## SUPPLIED PASSAGE
DeepSegment 2.0: Multilingual text segmentation with vector alignment
Note: This post can also be read from here
My first post (https://github.com/bedapudi6788/deepsegment) tackles the problem of sentence segmentation with bad, no punctuation. Although the absolute accuracy reported in the post might seem lower, the model itself performs excellently in real world (as explained in the update to the original post).
While exploring vector alignment, I realised that for some combinations of languages aligned vectors can be used for building multilingual models. Before going into the results of the multilingual DeepSegment, I am going to briefly touch upon what vector alignment is and it’s advantages.
Vector alignment is a very simple but effective concept. When we train some word vector model (eg: FastText, Word2vec, glove) on a corpus the vector representations of the words that we get are representations of semantic similarity of words in that corpus. But, when we train FastText or Glove on two different corpora, the vector representation that we obtain won’t translate.
Take a look at the image below.
Since there is no universal ground truth, the word-vector models can’t understand that “apple” in the corpus one is the same as “apple” in corpus 2. To overcome this we need a list of ground truth values stating that “word_1” in corpus_1 is equal to “word_m” in corpus_m. Once we obtain these ground truth values, we rotate and transform the vector spaces to minimise the distance between our ground truth word pairs.

## GIVEN EXERCISE 1
From the DeepSegment post, write out the part that opens with the words containing "Since there is" and closes with "truth word pairs.".
## GIVEN EXERCISE 2
List the word vector models that the DeepSegment post gives as examples.
## GIVEN EXERCISE 3
Proceed with the DeepSegment post from its last sentence.
The records aren't needed for any of this.

## DATA ENTRIES
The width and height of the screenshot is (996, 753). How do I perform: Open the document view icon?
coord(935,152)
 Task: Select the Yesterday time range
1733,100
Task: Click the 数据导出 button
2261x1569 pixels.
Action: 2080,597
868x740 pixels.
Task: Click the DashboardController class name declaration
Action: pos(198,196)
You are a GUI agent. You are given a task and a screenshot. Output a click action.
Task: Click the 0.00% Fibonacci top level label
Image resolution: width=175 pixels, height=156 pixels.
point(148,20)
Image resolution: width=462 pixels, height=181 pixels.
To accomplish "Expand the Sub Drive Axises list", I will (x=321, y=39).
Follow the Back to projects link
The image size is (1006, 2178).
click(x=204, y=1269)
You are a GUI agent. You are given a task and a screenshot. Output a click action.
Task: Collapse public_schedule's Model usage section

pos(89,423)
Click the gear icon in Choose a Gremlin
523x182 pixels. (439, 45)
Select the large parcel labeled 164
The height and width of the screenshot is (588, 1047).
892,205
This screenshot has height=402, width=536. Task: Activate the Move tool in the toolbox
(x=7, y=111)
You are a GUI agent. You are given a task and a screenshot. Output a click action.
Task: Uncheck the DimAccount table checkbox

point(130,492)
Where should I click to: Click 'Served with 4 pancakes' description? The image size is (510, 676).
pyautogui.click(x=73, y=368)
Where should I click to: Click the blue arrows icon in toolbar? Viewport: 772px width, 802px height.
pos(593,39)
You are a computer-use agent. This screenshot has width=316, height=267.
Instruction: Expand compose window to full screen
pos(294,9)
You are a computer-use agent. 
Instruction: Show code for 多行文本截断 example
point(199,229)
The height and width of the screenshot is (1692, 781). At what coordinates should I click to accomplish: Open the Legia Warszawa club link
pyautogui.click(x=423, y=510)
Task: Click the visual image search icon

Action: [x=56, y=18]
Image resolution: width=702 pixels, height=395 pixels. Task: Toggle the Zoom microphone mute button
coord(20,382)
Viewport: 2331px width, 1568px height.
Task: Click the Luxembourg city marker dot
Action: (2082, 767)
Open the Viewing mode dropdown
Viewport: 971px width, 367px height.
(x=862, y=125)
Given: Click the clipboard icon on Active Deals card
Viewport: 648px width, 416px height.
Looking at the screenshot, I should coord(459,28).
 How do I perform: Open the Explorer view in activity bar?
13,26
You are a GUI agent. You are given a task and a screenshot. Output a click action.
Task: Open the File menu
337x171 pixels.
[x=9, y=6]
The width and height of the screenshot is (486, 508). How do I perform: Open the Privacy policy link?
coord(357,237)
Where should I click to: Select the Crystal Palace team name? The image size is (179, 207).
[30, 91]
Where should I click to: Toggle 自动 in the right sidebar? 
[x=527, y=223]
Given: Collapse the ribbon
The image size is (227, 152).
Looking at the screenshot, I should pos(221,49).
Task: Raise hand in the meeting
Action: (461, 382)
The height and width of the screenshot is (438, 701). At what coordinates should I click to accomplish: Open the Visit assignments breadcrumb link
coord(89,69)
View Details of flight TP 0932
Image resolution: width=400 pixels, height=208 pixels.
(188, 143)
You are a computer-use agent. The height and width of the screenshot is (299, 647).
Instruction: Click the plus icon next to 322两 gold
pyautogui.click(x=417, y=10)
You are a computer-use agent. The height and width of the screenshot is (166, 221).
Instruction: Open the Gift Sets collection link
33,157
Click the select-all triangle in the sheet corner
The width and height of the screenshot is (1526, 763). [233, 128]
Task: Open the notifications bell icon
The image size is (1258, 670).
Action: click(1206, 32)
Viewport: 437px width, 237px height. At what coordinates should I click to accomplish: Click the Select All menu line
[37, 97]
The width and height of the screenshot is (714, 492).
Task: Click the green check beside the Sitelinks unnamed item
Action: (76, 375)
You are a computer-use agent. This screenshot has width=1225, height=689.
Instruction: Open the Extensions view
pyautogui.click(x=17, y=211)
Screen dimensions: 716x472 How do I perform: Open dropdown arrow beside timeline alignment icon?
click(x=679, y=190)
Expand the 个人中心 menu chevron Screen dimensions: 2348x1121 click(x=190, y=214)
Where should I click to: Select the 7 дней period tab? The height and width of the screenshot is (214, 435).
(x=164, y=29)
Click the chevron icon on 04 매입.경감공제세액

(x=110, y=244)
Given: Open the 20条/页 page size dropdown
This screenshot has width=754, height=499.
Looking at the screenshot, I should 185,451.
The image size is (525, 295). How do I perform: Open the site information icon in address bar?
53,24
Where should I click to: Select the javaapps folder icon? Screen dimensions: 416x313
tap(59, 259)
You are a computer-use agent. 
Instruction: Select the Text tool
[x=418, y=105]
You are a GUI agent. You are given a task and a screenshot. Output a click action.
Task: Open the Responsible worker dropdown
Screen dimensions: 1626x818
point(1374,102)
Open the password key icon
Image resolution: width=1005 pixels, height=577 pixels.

## WRITTEN ANSWER 1
Since there is no universal ground truth, the word-vector models can’t understand that “apple” in the corpus one is the same as “apple” in corpus 2. To overcome this we need a list of ground truth values stating that “word_1” in corpus_1 is equal to “word_m” in corpus_m. Once we obtain these ground truth values, we rotate and transform the vector spaces to minimise the distance between our ground truth word pairs.

## WRITTEN ANSWER 2
FastText, Word2vec, glove

## WRITTEN ANSWER 3
Note that during vector space alignment, we only rotates and transforms vector spaces. This results in the vectors of word being changes but not their distance. i.e: if d(apple -> orange) = 0.8 before we perform vector alignment it will remain the same after alignment, even though the vectors themselves change.
A method of vector alignment along with example scripts and ground truth vectors can be found here, along with the paper.
When dealing with multi-lingual models vector alignment is very important since, all layers will have the same weights for every input. Imagine a layer with weights w1, w2, w3, …, wn. If our inputs are not normalised, the weights (w1 ..) can’t be learned effectively and the model will not converge.
Now, I train DeepSegment on French, Italian, English with their aligned vectors as initial input to get a single model which can perform sentence segmentation for text from these languages. In my next post, I am going to show how to build zero short named entity recognition and zero shot text classification and demonstrate that for languages with less data, pre-training with aligned vectors helps.
Similar to DeepSegment v1, I generated one million examples for each of these languages with the label B-sent to mark the beginning of a sentence.
After 26 epochs, the model converged with validation F1 score (of B-sent label) 95.56.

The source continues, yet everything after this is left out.